**SHORT PROBLEM**
Rewrite everything from the start of the rows down to the line containing "Action: (x=318, y=342)", with "dropdown" replaced by "menu" and nothing else changed. Leave the pictures out of your answer.
::: RECORDS SHOWN :::
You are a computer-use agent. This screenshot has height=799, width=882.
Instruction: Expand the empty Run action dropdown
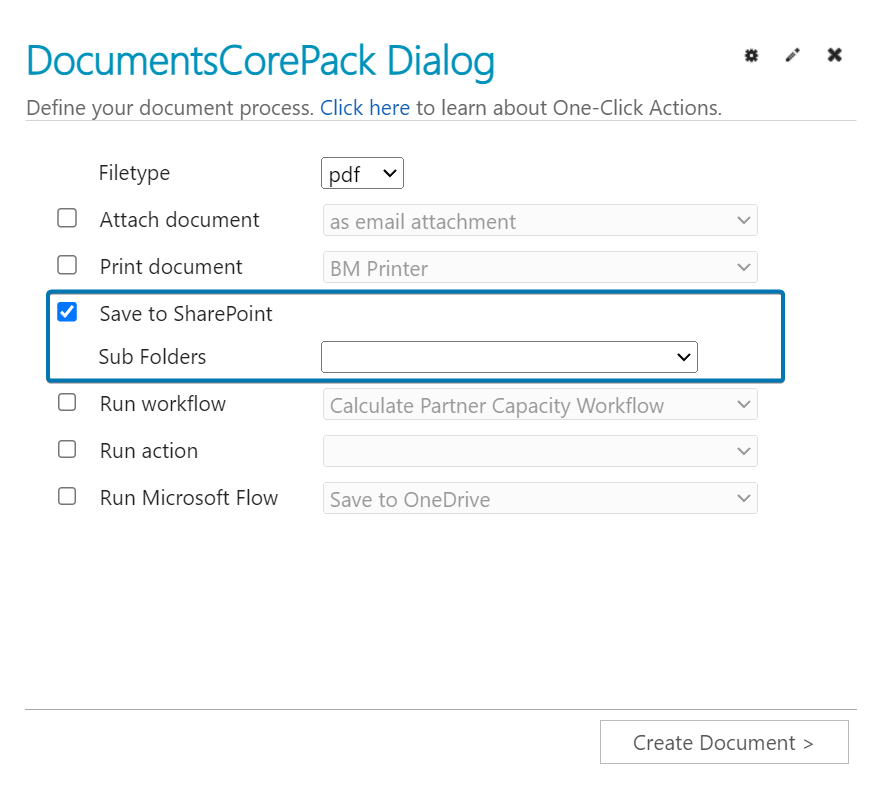point(540,451)
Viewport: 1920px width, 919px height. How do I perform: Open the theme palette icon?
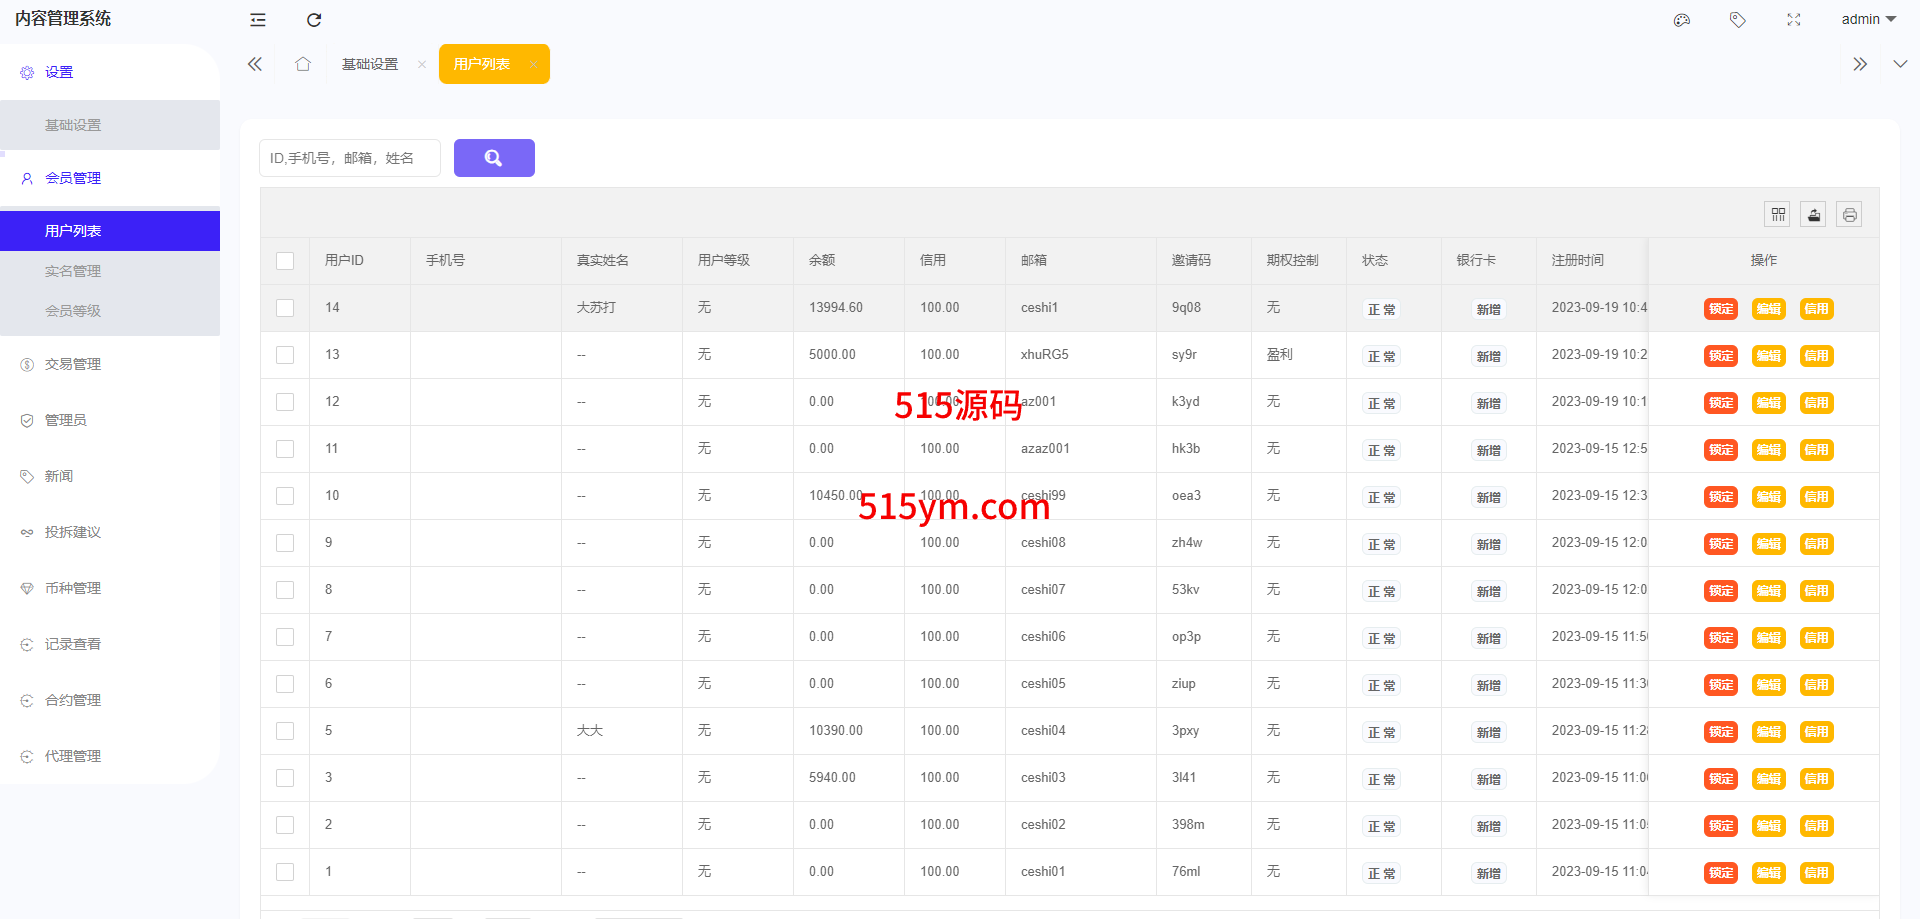[1682, 20]
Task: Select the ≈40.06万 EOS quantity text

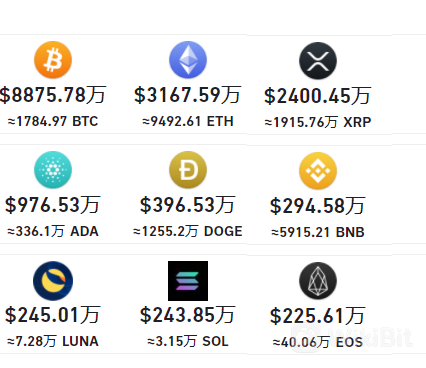Action: (x=318, y=342)
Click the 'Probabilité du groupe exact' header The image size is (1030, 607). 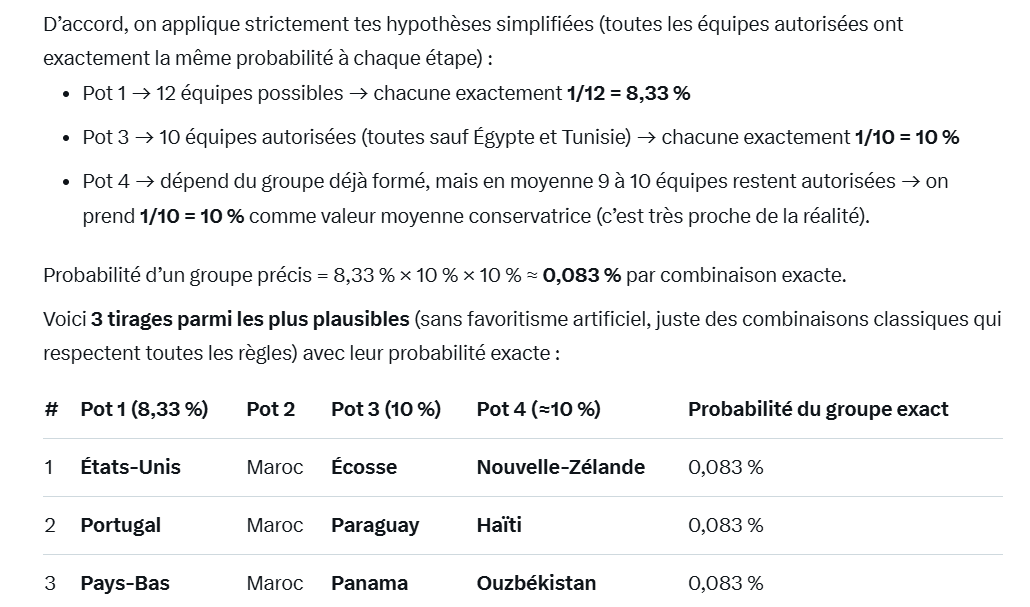(x=818, y=409)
:::
**SOLUTION TO THE PROBLEM**
You are a computer-use agent. This screenshot has height=799, width=882.
Instruction: Expand the empty Run action menu
point(540,451)
Viewport: 1920px width, 919px height. How do I perform: Open the theme palette icon?
[1682, 20]
Task: Select the ≈40.06万 EOS quantity text

Action: (x=318, y=342)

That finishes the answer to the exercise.